Generalised data processing #12

Open hollypacey opened 1 year ago

hollypacey commented 1 year ago
  1. clean out bad recordings:
    • if for (stim = sucr; conc = 100) the bins are all 0
    • then for every sensillum tested with that stimulus combination (i.e., each matching BeeID / sensillum)
    • remove the data
    • save to a new 'cleaned' dataset atm so original isn't lost.
  2. rebin a current dataset:
    • determine the current binning
    • what is the new binning wanted?
    • check if doable - ie a multiple of prev. bins
    • rebin and save to a new 'rebinned' dataset so original isn't lost.

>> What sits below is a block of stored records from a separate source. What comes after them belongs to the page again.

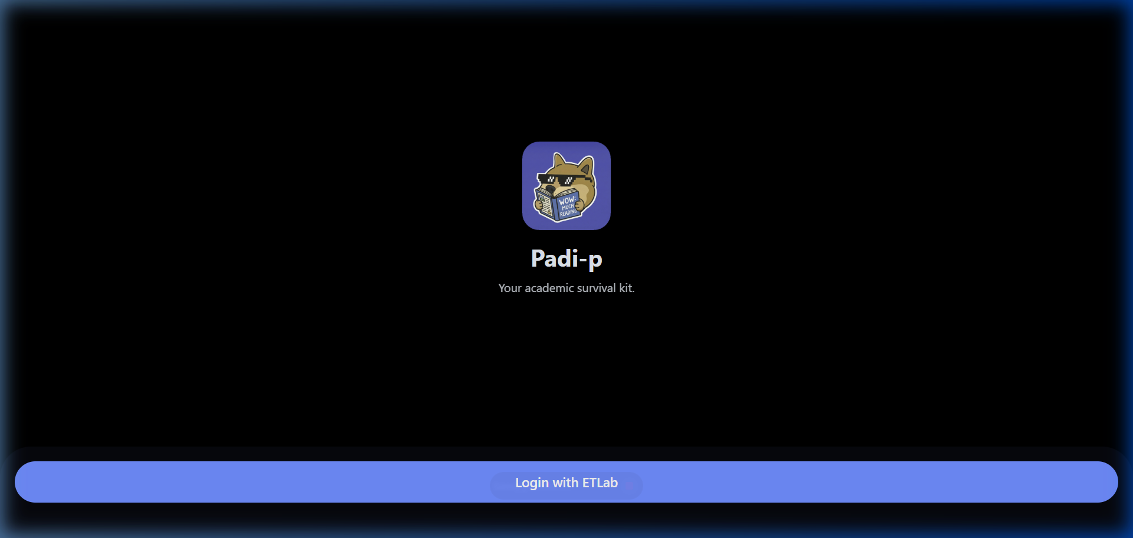Click the "WOW MUCH READING" book cover text
The height and width of the screenshot is (538, 1133).
pyautogui.click(x=568, y=206)
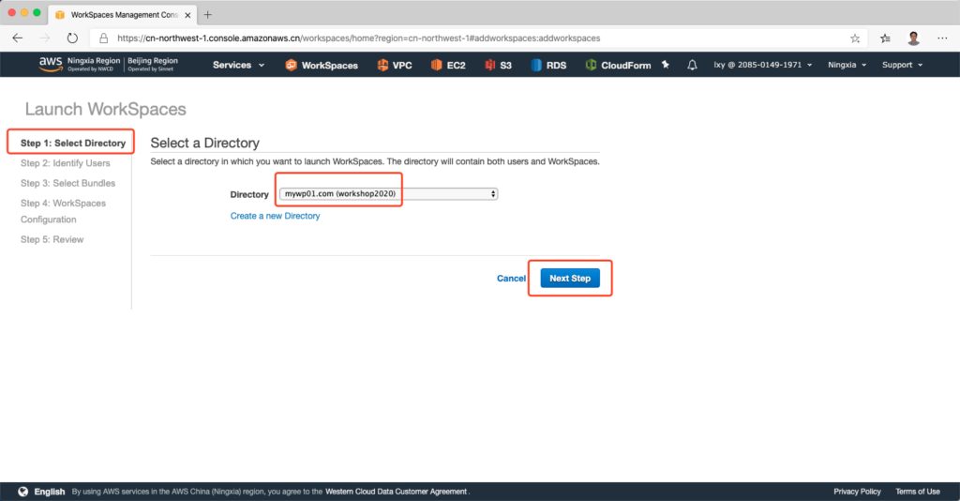The height and width of the screenshot is (501, 960).
Task: Click the pin shortcuts icon
Action: pos(666,65)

  3. try to automate dataset characteristics more and set metadata/timeseries
    • also can we note the time duration and bin sizes?
    • use time values rather than time indices (redundant as accessible as list indices already?)

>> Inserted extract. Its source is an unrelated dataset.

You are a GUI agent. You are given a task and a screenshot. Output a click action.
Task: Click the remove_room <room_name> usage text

    • make data read in more complex.
    • add class functions to access and print properties of the dataset.
  4. filtering
    • functions to inform you about the metadata e.g. what types of sugar are available the dataset
    • functions to filter out a new dataset based on specific characteristics e.g. keep all the data from fructose and put it into a new dataset. [and then you could have a few different subsets of the data to compare in plots or input to clustering algs.]